WHAT IS REQUIRED.
Go through the data below. List every line that holds the word "address".

Saved entries:
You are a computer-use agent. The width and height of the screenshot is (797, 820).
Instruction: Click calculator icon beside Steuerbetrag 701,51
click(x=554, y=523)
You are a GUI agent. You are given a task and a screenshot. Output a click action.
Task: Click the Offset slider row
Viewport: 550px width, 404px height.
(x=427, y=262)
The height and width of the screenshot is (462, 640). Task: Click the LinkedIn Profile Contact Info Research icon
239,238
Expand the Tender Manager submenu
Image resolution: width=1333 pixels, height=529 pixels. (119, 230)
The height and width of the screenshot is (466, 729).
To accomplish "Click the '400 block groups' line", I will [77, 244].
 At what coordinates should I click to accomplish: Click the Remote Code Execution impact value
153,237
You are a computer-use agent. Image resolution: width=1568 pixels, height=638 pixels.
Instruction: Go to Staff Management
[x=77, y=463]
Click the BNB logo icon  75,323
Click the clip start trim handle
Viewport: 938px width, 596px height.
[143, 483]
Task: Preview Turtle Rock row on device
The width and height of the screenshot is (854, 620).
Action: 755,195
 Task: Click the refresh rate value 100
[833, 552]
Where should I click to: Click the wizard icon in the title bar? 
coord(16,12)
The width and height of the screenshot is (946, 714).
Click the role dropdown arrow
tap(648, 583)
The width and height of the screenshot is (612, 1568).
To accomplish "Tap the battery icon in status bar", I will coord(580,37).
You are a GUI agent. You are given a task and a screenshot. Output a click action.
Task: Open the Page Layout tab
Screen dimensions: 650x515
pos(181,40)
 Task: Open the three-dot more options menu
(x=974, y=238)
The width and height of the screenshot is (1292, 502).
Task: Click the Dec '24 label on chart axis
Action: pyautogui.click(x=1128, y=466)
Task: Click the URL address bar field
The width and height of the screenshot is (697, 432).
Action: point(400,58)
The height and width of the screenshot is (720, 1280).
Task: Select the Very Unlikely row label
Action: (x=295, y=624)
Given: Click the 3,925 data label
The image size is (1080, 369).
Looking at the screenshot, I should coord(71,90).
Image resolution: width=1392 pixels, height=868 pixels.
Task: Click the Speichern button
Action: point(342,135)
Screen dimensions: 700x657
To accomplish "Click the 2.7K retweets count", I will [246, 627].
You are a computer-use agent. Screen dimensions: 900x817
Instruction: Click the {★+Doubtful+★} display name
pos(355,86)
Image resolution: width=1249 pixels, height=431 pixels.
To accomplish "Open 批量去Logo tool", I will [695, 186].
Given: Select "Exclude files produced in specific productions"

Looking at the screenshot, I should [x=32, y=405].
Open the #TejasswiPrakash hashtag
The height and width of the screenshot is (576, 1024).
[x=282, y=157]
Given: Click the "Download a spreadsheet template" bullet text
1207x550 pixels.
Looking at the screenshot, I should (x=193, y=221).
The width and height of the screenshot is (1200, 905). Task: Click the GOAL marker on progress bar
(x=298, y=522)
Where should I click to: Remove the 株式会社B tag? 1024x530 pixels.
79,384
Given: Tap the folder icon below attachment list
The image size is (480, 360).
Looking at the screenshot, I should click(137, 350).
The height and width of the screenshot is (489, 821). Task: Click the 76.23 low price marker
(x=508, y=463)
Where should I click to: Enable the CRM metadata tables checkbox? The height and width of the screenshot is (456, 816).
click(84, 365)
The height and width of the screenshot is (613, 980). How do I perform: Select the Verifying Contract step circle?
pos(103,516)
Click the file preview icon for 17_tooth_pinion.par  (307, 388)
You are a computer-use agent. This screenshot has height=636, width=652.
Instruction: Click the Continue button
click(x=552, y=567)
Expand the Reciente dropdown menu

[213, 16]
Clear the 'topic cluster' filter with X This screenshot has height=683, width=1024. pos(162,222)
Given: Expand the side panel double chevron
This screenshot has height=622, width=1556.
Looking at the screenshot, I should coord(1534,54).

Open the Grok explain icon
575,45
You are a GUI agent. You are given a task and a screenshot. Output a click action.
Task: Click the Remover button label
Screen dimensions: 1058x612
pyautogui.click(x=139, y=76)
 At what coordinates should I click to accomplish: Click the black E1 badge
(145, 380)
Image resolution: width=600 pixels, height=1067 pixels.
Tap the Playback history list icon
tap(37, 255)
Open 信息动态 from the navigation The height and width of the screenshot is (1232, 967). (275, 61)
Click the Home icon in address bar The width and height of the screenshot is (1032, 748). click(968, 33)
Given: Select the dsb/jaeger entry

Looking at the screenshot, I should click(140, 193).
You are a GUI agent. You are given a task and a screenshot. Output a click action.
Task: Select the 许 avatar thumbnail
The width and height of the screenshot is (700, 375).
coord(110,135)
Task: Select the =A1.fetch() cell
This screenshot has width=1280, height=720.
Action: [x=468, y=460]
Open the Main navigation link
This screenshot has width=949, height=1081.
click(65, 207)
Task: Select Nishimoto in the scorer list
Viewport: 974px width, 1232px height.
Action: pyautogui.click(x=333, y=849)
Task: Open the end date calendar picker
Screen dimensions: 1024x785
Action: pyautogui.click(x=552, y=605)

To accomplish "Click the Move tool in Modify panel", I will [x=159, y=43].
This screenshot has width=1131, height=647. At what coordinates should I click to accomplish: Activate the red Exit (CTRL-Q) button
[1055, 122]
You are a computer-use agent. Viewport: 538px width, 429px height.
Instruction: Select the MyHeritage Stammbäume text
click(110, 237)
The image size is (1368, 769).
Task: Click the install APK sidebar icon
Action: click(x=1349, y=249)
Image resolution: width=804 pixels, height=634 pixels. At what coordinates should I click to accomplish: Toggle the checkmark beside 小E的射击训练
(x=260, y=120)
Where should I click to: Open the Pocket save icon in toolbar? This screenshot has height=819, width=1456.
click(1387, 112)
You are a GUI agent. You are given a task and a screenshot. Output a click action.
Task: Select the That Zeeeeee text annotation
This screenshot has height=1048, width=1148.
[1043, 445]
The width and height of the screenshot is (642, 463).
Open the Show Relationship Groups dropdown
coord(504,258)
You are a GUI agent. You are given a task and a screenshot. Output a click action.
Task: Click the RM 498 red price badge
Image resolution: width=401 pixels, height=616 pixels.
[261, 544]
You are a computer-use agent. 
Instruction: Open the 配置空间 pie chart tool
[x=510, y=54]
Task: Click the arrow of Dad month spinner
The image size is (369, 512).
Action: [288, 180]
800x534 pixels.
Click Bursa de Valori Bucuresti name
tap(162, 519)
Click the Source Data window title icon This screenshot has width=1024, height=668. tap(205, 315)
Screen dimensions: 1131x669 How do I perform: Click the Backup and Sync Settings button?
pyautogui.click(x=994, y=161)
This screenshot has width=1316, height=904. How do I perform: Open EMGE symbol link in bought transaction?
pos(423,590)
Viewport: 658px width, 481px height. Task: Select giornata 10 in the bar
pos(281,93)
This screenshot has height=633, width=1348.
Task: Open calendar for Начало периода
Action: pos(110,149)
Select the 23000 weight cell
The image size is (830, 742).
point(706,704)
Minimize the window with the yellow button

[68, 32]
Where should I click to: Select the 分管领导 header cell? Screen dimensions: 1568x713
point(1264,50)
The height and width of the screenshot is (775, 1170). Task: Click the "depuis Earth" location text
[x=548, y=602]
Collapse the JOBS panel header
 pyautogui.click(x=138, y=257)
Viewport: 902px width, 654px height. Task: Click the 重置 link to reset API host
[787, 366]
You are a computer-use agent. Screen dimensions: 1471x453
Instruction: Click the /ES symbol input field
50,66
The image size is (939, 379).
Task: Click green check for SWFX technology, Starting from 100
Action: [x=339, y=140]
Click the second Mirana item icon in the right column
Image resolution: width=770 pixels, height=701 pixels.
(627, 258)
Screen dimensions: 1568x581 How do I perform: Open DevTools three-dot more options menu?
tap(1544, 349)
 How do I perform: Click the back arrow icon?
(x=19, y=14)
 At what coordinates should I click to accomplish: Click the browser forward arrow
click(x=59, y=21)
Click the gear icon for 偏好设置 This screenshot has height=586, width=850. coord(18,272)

ANSWER SECTION.
Task: Click the URL address bar field
Click the Home icon in address bar The width and height of the screenshot is (1032, 748). click(968, 33)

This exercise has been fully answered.